International Journal of Pharma and Bio Sciences
- Discipline: Pharmaceutical and biological sciences
- Language: English
- Edited by: P. Muthuprasanna

Publication details
- History: 2010-present
- Publisher: UBI Journals
- Frequency: Quarterly

Standard abbreviations
- ISO 4: Int. J. Pharma Bio Sci.

Indexing
- CODEN: IJPBJ2
- ISSN: 0975-6299
- OCLC no.: 863099360

Links
- Journal homepage; Online access; Online archives;

= International Journal of Pharma and Bio Sciences =

The International Journal of Pharma and Bio Sciences is a quarterly scientific journal covering research in pharmaceutical and biological sciences. It was established in 2010 and the editor-in-chief is Guru Prasad Mohanta (Annamalai University).

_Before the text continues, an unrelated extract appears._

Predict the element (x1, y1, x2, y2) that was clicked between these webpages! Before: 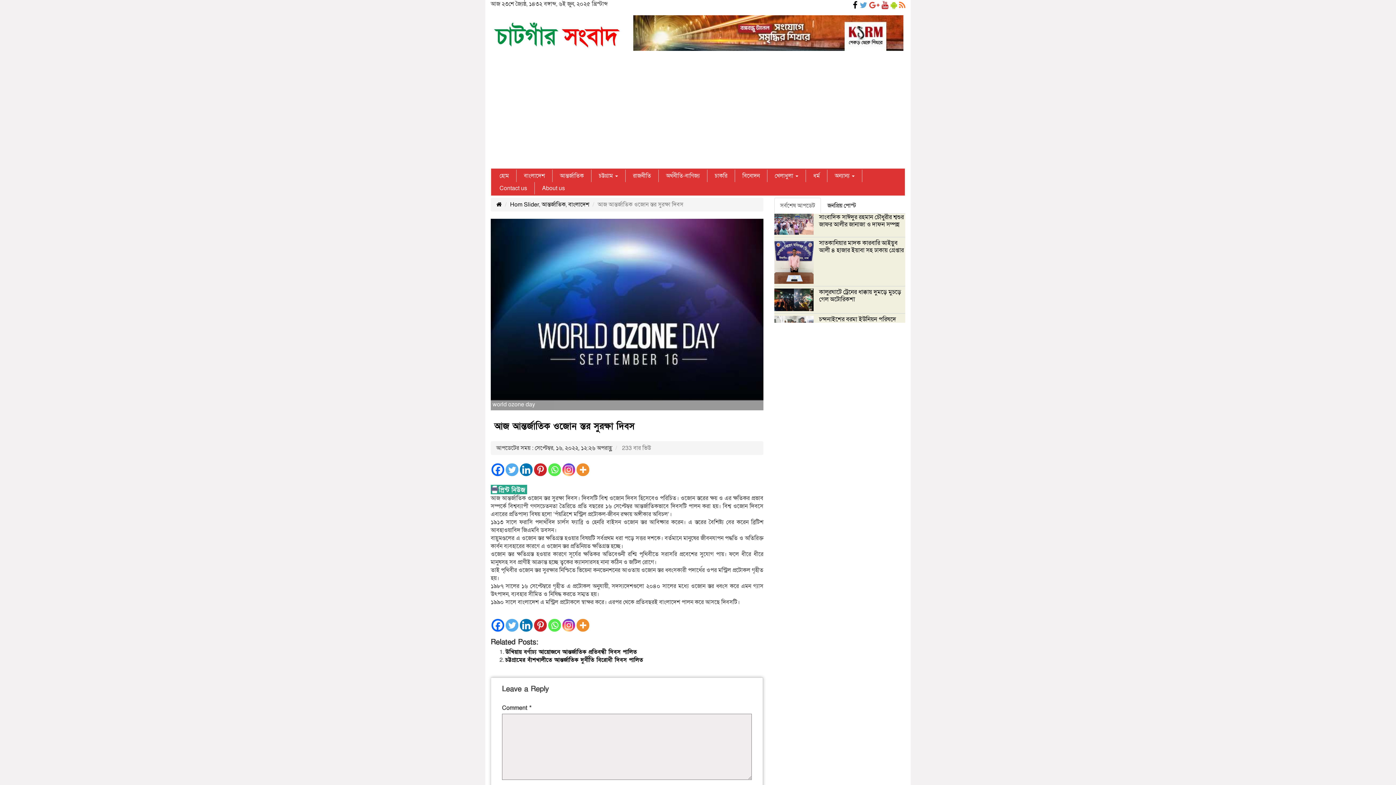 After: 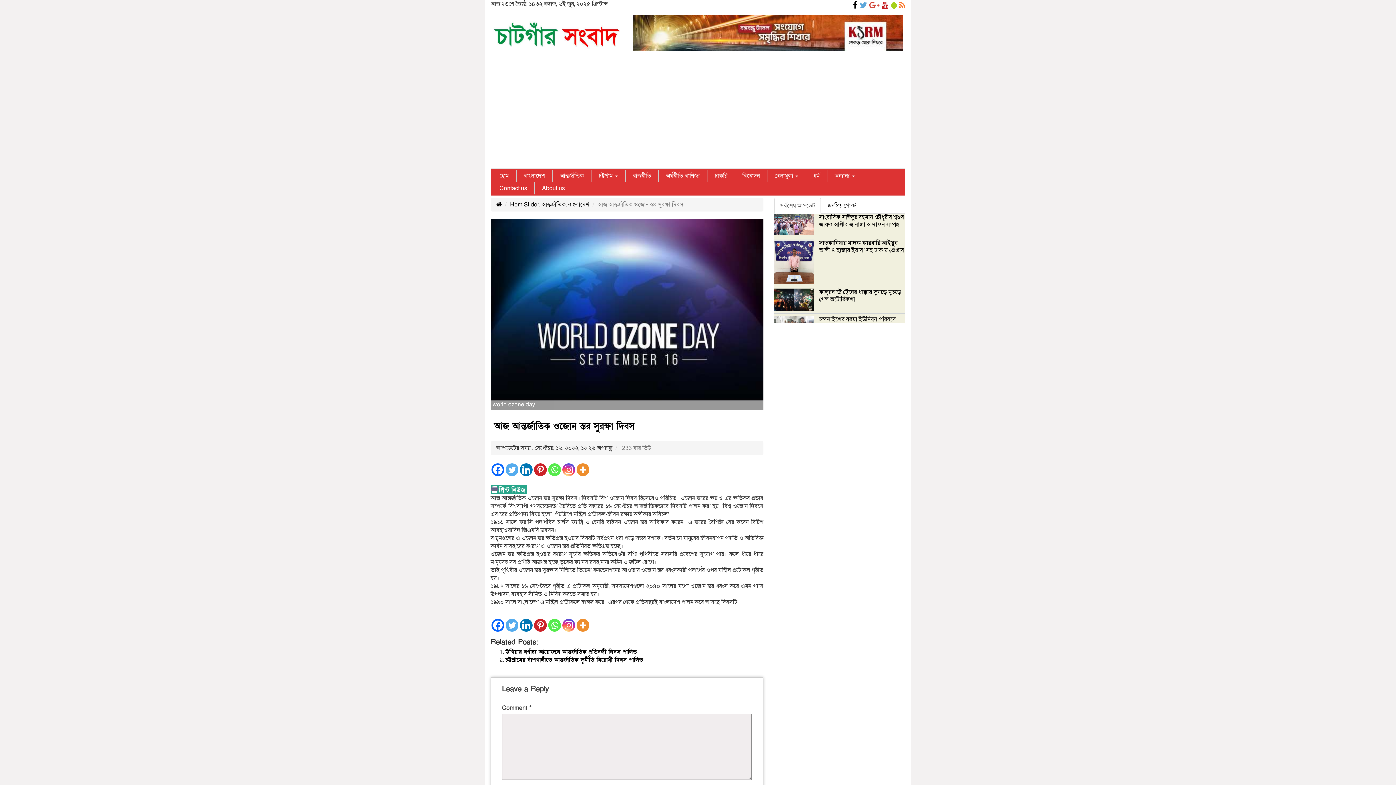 Action: bbox: (899, 0, 905, 10)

The journal was placed on Jeffrey Beall's list of "Potential, possible, or probable" predatory scholarly open-access journals. Although the journal charges article processing fees, readers have to subscribe to the journal or buy articles individually.

==Abstracting and indexing==
The journal is abstracted and indexed in Chemical Abstracts Service and Embase.

From 2010 to 2014, and again in 2016, the journal was indexed in Scopus. Indexing was discontinued for "publication concerns".